C’è una importante evoluzione nella vicenda del furto delle tavole di Antonello da Messina avvenuto nella notte di Ferragosto al Museo Regionale “Maria Accascina” di Messina. Uno dei quattro custodi in servizio la sera del 15 agosto è stato iscritto nel registro degli indagati dalla Procura di Messina per falsa testimonianza al pubblico ministero. Lo fa sapere Repubblica in un articolo dell’inviato Salvo Palazzolo. L’uomo era stato convocato nei giorni scorsi al palazzo di giustizia insieme ad altri tre colleghi, inizialmente come persona informata sui fatti, ma la sua audizione è stata interrotta dai magistrati dopo che sono emerse troppe contraddizioni rispetto alle versioni fornite dagli altri dipendenti.
Il custode avrebbe accennato durante l’interrogatorio alla questione dell’allarme, ma la sua ricostruzione non avrebbe convinto gli inquirenti, soprattutto per quanto riguarda la cronologia degli avvenimenti. Da qui la decisione di cambiare la sua posizione nell’indagine e procedere nei suoi confronti per falsa testimonianza.
Il nodo principale riguarda proprio il sistema di allarme del museo e ciò che accadde mentre i ladri erano all’interno dell’edificio. Secondo quanto emerso finora, uno dei custodi ha dichiarato di non essersi accorto dell’allarme. Un altro ha invece ammesso di avere sentito la sirena e di averla spenta, ritenendo che si trattasse di un falso contatto. Un altro ancora avrebbe riferito che il sistema venne riattivato dopo quattro minuti. È proprio sulla successione temporale di questi episodi che gli investigatori stanno cercando di fare chiarezza.
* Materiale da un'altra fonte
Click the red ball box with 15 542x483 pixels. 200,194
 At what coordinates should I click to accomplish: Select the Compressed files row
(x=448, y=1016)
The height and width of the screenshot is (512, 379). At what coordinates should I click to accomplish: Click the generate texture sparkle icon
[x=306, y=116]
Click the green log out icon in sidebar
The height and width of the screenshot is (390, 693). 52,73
L’obiettivo della Procura è capire se quanto accaduto sia il risultato soltanto di gravi errori nella gestione della sicurezza oppure se all’interno della squadra di sorveglianza ci fosse qualcuno che aveva un ruolo più diretto nel favorire il colpo. Gli inquirenti, infatti, non escludono l’ipotesi della presenza di una talpa o di un basista. A rendere particolarmente delicata questa pista è il comportamento dei ladri, che secondo quanto ricostruito finora si sarebbero mossi nel museo con notevole sicurezza, dimostrando di conoscere l’edificio e le modalità per raggiungere le opere.
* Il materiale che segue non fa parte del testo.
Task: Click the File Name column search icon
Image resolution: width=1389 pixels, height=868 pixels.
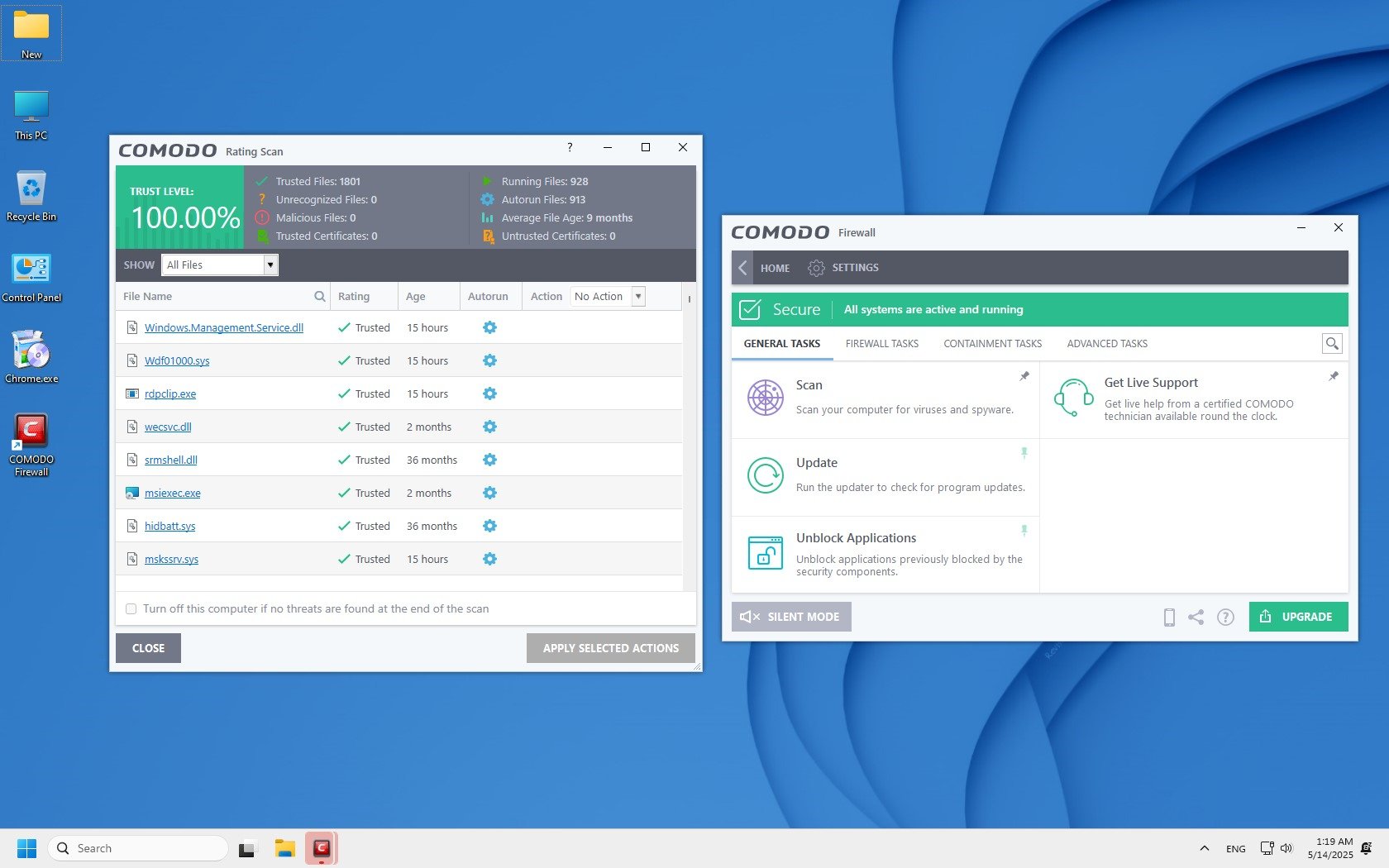Action: (x=319, y=297)
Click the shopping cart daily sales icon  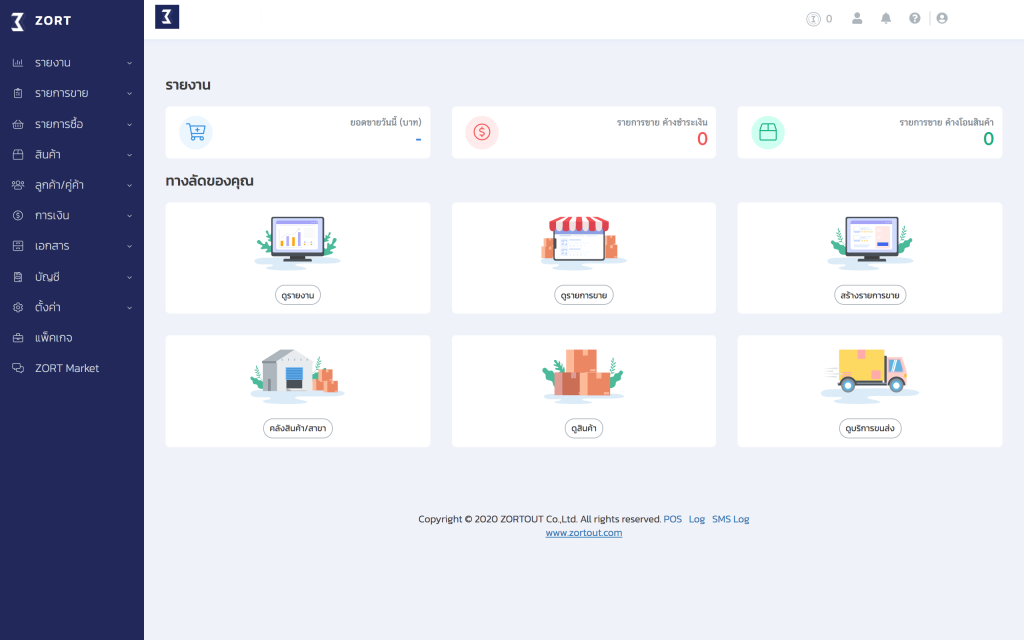point(196,132)
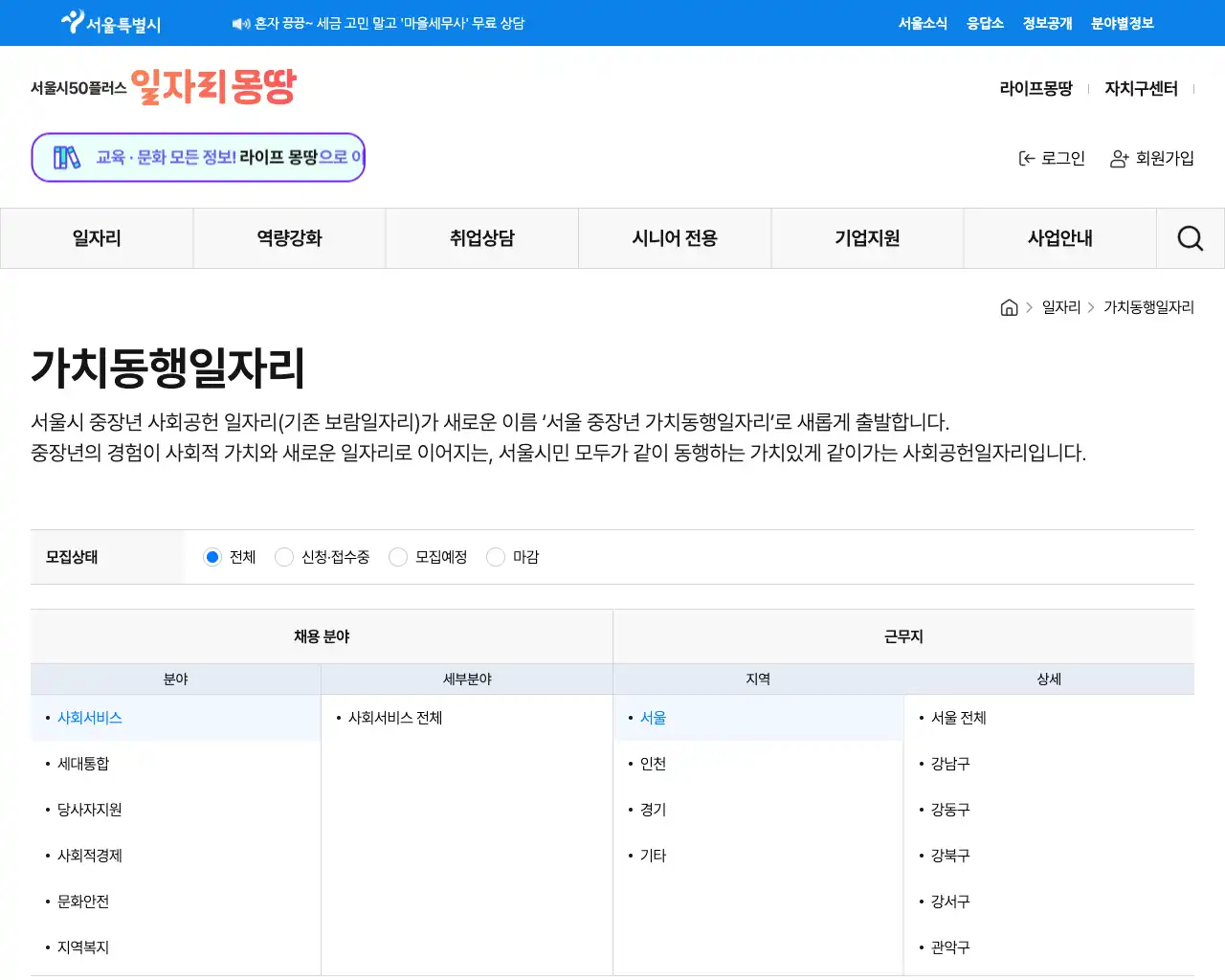Click the book icon in the 라이프 몽땅 banner
This screenshot has width=1225, height=980.
[x=65, y=156]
Le indagini, condotte dalla Squadra mobile di Messina e dai carabinieri del Nucleo Tutela Patrimonio Culturale sotto il coordinamento del procuratore di Messina Antonio D’Amato, hanno nel frattempo permesso di ricostruire diversi passaggi dell’irruzione. I ladri, vestiti di nero e con il volto coperto da caschi, sono entrati nell’area posteriore del museo intorno alle 20:47, dopo avere allargato le sbarre della recinzione esterna. Per accedere all’edificio hanno utilizzato un piede di porco. La porta dalla quale sono passati non era infatti protetta dal sistema di allarme, che è entrato in funzione soltanto quando i malviventi hanno raggiunto la sala che custodiva le opere di Antonello da Messina. Le telecamere li hanno ripresi mentre procedevano al furto: i ladri hanno staccato cinque tavole del Polittico di San Giorgio e hanno infranto la teca nella quale era custodita la Tavoletta bifronte.
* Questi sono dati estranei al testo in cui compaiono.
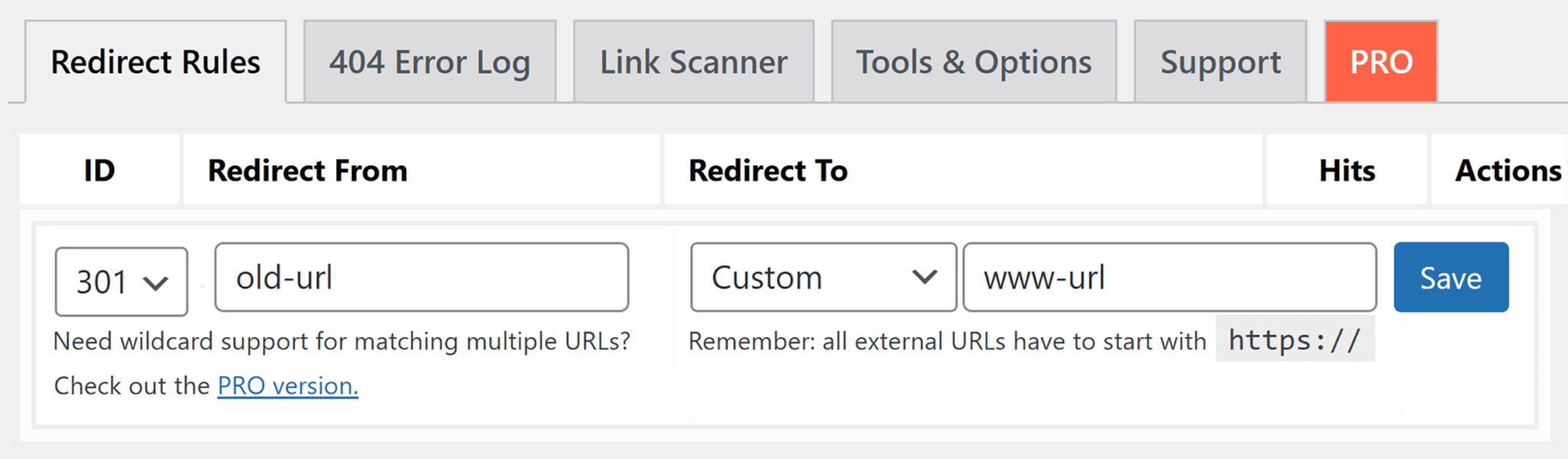Expand the Custom redirect type dropdown
This screenshot has height=459, width=1568.
[823, 277]
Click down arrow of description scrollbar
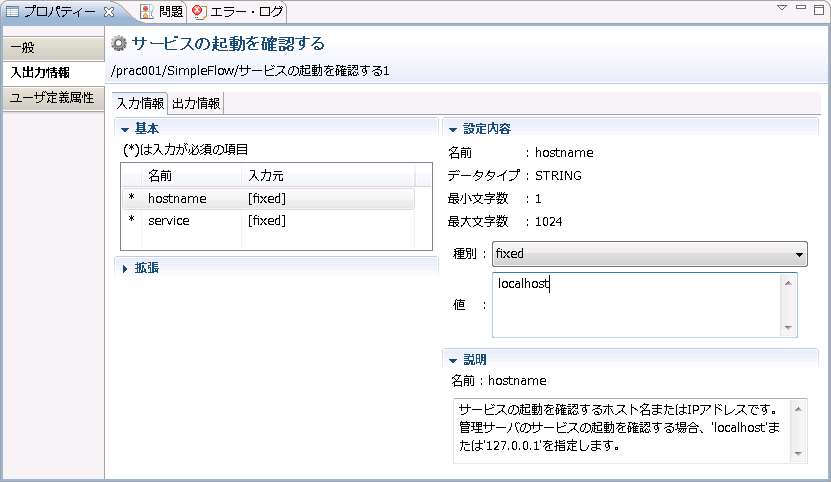The image size is (831, 482). [798, 454]
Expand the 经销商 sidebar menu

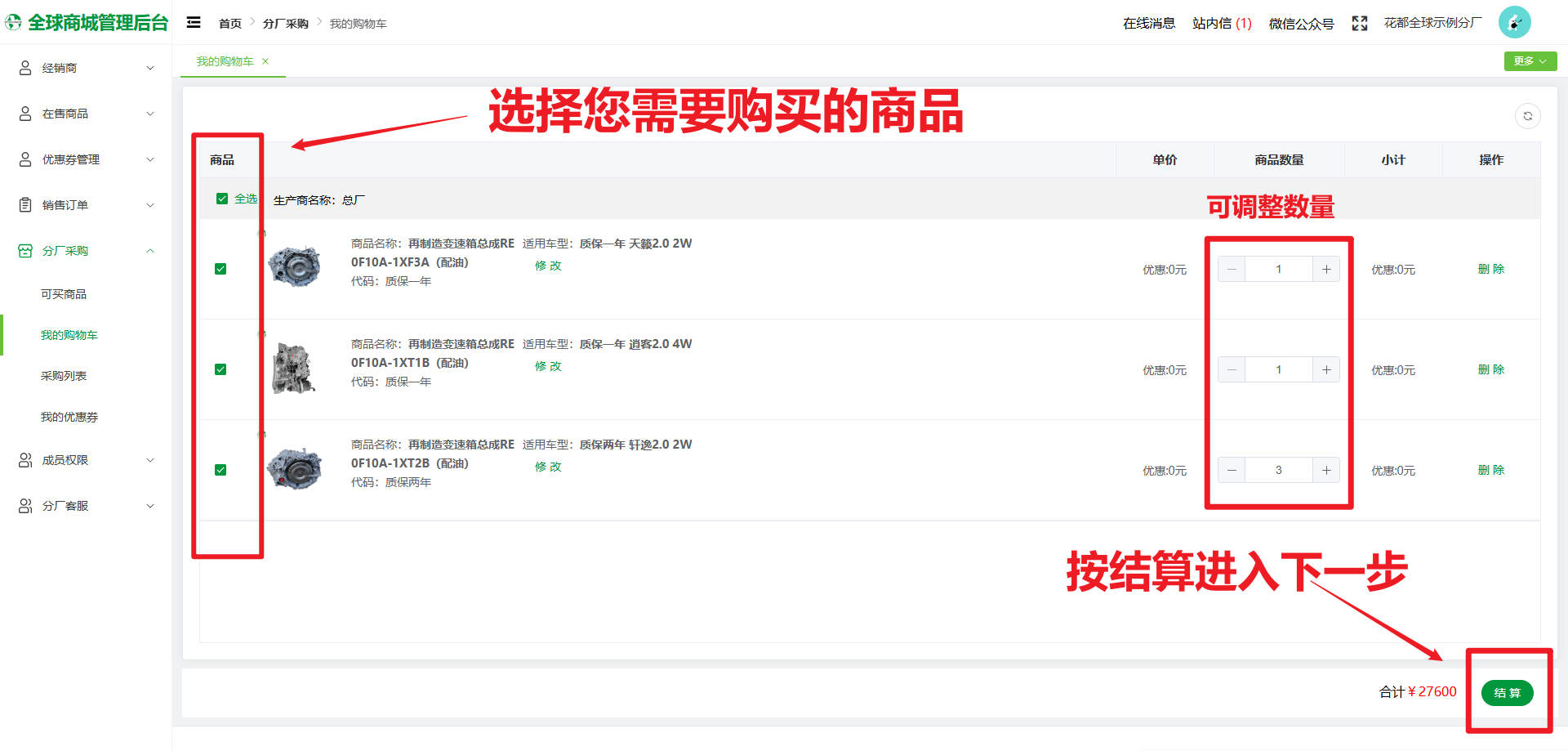coord(86,68)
Complessivamente sono state sottratte quattro tavole, tre del Polittico di San Gregorio e la tavola bifronte con la Madonna, il Bambino e un santo francescano e il Cristo in Pietà, mentre due delle tavole del Polittico sono state abbandonate durante la fuga. Proprio il ritrovamento delle due tele ha permesso alla polizia di essere informata dell’accaduto. A segnalare la presenza delle opere abbandonate è stata infatti una residente, che si era imbattuta nelle due tavole davanti al museo. È stata quindi una volante della polizia ad avvisare i custodi, e non il personale di sorveglianza a contattare autonomamente le forze dell’ordine. Nessuno dei custodi avrebbe infatti chiamato il 112 dopo l’attivazione dell’allarme. È uno degli elementi sui quali si concentra ora l’attenzione degli investigatori, insieme alle diverse versioni fornite dagli addetti sulla gestione della sirena e sulla riattivazione del sistema.
La squadra di sorveglianza era composta da quattro persone, due uomini e due donne. Si tratta di dipendenti regionali e di lavoratori appartenenti al bacino delle attività socialmente utili. Dopo il furto, tutti e quattro sono stati mandati in ferie forzate. L’iscrizione nel registro degli indagati di uno dei custodi rappresenta dunque un primo passaggio nell’inchiesta, che non si limita a ricostruire le responsabilità individuali nella gestione della sicurezza, ma punta anche a stabilire se i ladri abbiano potuto contare su informazioni provenienti dall’interno.